Instead of red meat
If you've spent your life as an omnivore - that is, eating land animal proteins such as beef and pork (red meat) and poultry such as chicken and turkey (white meat) - along with (perhaps) fish and shellfish, then the news that red meat isn't great for you might hit a little close to home.
There are those in the health and nutrition field who would like you to believe that the only healthy diet is a vegan diet. (Vegan = consuming no animal products whatsoever.)
The Beef Board, the folks behind the slogan, "Beef. It's what's for dinner," and the Pork Board ("the other white meat") would like you to believe otherwise.
The truth for most people, however, is somewhere in between.
Sure, there are those who will make the switch to a vegan diet and will stick to that style of eating for the long term. It requires a serious commitment and requires that they change nearly everything they eat - from breakfast to snacks to what to eat if and when they eat out.
Many people, however, are far more likely to fall on "the enemy of better is perfect" side of things: faced with their physician's edict to switch to a vegan diet - a far cry from their usual diet - they'll give up on changing their diet at all.
The good news is that giving up red meat doesn't mean giving up all land animal protein: a Mediterranean-style diet allows for a weekly average of less than 4 ounces of land animal protein (both red and "white" meat) per day (3 1/4 ounces for women).

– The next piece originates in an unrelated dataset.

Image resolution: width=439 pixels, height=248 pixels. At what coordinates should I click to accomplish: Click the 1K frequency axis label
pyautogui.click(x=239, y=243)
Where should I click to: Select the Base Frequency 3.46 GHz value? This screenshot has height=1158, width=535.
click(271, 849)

But does switching from red meat, whether processed or unprocessed, to another animal protein really make that much of a difference? In a study recently published in the British Journal of Nutrition (2022;127:563-569), A team of Dutch researchers analyzed dietary data from a prospective study to assess the participants' risk of death from cancer or heart disease - with the added twist of modeling what might happen if a participant substituted poultry or fish for an equivalent amount of red meat.
The prospective study is known as the Diet, Cancer and Health Study and began recruitment in the Copenhagen area in 1993. Just over 57,000 men and women between the ages of 50 and 64 responded to a dietary questionnaire, with 63 different questions covered meat intake of all types. They also responded to demographic and lifestyle questionnaires as well as providing health information.

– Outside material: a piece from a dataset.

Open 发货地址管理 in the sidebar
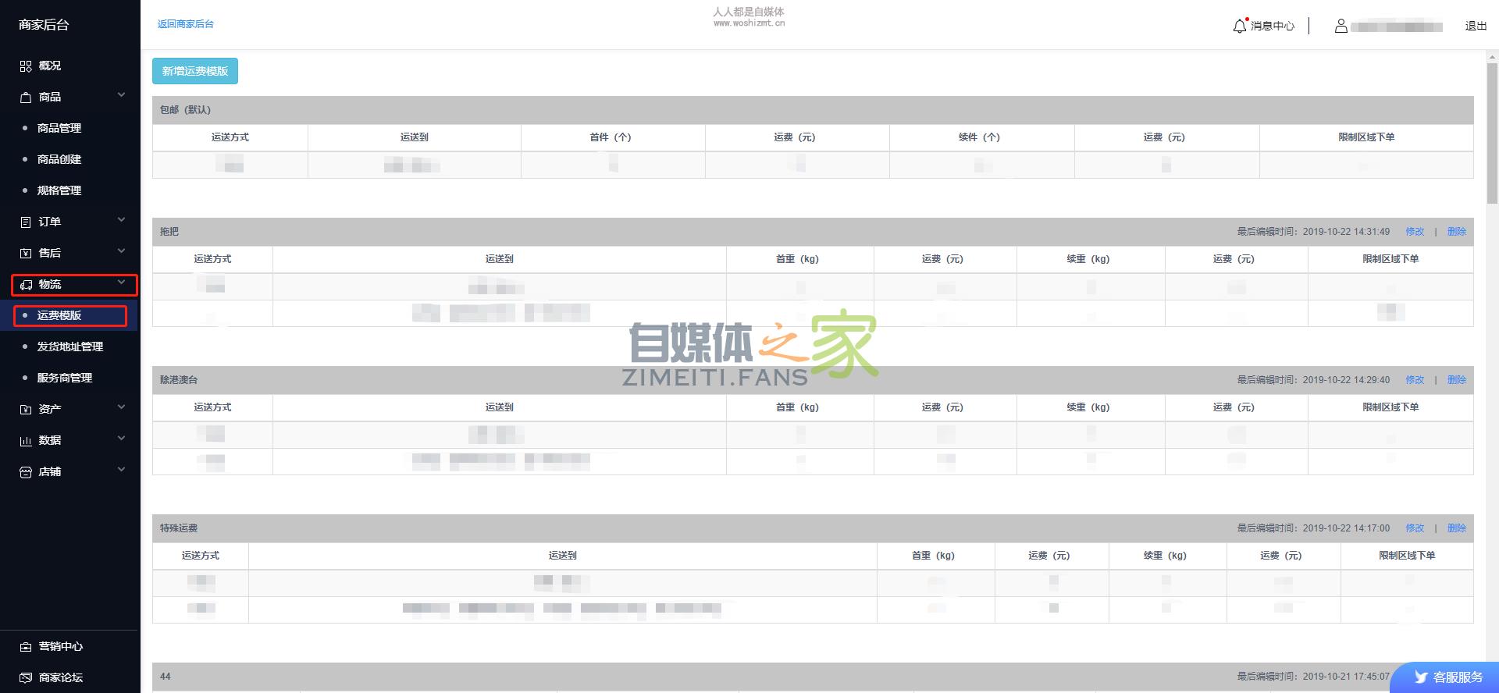The width and height of the screenshot is (1499, 693). click(70, 347)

For this analysis those participants who reported having cancer, high blood pressure, poor cholesterol scores or diabetes were excluded from the analysis, which ended in 2015. Using access to the Danish National Patient Register and the Cause of Death Register, the researchers were able to review the cause of death for all participants who passed away over the course of the study, which allowed them to compare those deceased participants' diets with those who were still alive at the end of the study.
When the authors substituted a single 150-gram serving (about 3.5 ounces) of fish or poultry for the same amount of red meat in a participant's diet, was there all that much of a difference in risk of death?

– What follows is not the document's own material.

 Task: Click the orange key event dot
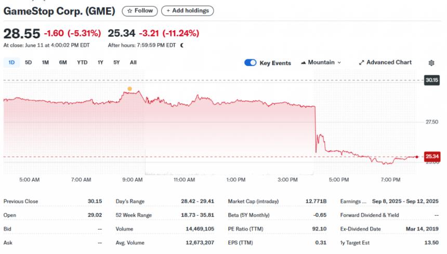tap(129, 89)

Yes and no. The greatest difference was seen in overall risk of death (from any cause) and in risk of death from cancer when fish was substituted for processed meats such as sausage or smoked meats such as bacon. How much of a difference? About 9% at best. Substituting poultry for processed red meat? About the same.
What about fish or poultry for UNprocessed red meat? Once again, the risk was slightly reduced, but not to a clinically significant degree.
What this means for you
The take home message here is that multiple small dietary changes - like choosing fish or poultry in place of a serving of red meat - can add up to a much healthier diet overall. Yes, processed meats, whether beef, pork, or otherwise, aren't good for you, so if you must have them, save them for a treat. But you can enjoy your fish, shellfish, and poultry - again, in moderation - without guilt.